── Source
I finally got the call I had been waiting for since President Obama announced that our troops will be home for the holidays . My son will be returning from Iraq and will be landing Tuesday evening at 6:30 p.m. My body begins to swell with emotions - it is not one single emotion, they are many, twisting around my heart almost to the point where I feel as though I am suffocating.
Joy, pain, disgust, anger, anxiety, concern, a notch of happiness that he will be in the States now, worry worry and more worry. Oddly, I question: Why don't I feel that relief of "Finally we will all be all right and we will live happily ever after." Why don't I feel this even though I have seen it in so many movies and news reports of soldiers coming home to their loved ones? They led me to believe that this is what I should feel, but I don't. Instead I am gasping for air. This is what many of us mothers and fathers are feeling these days.
Yes, my son will be home but he is not out of danger. I know that, and that is why I feel this way and not how it has been portrayed in the movies and news reports.
When he came home after his first deployment we clearly saw the effects war had on him, the nightmares, the flashbacks, the drinking, the instability of his marriage. He was physically home, but he was still at war.
────
── Stored data
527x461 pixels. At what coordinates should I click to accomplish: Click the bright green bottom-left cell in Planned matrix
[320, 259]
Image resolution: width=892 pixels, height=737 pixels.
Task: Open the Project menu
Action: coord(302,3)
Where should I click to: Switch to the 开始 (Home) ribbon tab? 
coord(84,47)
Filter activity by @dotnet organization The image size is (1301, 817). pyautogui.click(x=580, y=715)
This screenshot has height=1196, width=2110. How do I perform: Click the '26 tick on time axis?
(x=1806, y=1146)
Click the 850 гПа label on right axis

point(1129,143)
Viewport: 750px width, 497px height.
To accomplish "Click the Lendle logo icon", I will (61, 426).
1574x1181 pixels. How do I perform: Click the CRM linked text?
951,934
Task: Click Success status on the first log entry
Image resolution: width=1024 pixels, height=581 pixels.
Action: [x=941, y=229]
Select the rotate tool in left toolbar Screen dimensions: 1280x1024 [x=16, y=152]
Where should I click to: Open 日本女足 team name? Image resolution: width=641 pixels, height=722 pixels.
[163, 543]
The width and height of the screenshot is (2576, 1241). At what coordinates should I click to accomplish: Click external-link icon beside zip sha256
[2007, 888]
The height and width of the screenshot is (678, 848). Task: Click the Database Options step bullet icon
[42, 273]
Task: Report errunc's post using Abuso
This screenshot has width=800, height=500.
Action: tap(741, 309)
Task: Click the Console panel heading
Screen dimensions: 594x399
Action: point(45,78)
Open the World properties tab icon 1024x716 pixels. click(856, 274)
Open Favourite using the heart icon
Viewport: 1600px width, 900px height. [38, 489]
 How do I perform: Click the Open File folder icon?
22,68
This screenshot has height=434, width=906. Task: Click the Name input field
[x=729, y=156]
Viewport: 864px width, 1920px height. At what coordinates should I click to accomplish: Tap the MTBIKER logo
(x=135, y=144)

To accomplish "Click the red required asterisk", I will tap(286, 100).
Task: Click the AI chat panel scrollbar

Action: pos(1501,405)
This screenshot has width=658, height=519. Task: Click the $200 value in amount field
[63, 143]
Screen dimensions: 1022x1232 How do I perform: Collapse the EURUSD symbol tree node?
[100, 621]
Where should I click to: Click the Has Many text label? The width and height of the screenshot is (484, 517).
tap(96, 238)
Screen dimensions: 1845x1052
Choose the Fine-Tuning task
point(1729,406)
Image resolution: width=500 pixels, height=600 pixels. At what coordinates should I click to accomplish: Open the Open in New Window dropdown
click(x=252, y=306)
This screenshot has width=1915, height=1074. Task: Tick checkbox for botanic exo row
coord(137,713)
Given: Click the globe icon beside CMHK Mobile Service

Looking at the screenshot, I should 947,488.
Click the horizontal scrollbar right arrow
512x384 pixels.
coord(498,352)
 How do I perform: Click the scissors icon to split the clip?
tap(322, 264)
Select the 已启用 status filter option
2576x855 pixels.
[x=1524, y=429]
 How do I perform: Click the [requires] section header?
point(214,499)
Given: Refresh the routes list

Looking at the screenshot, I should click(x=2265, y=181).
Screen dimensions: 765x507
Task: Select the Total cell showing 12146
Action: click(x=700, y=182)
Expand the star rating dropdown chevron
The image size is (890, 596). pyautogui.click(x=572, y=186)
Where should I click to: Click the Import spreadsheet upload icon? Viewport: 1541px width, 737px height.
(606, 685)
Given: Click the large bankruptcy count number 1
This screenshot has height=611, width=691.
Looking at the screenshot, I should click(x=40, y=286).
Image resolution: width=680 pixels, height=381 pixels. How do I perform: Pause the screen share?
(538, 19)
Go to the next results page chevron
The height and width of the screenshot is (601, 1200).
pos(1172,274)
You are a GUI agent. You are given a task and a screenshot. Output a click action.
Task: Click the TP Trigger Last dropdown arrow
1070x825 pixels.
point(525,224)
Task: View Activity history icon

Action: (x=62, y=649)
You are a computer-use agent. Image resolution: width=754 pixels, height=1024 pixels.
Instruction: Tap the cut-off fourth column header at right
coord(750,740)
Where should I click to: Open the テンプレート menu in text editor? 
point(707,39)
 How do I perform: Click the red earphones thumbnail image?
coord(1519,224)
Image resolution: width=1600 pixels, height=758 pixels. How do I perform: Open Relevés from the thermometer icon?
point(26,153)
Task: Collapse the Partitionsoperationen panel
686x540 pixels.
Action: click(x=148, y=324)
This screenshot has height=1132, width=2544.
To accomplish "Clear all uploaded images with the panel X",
────
▸ **Goal**: In the passage about a son returning from Iraq, copy the part that begins at the words "Yes, my son" and ends after the words "and news reports.", but substitute "films" for "movies".

▸ **Worked answer**:
Yes, my son will be home but he is not out of danger. I know that, and that is why I feel this way and not how it has been portrayed in the films and news reports.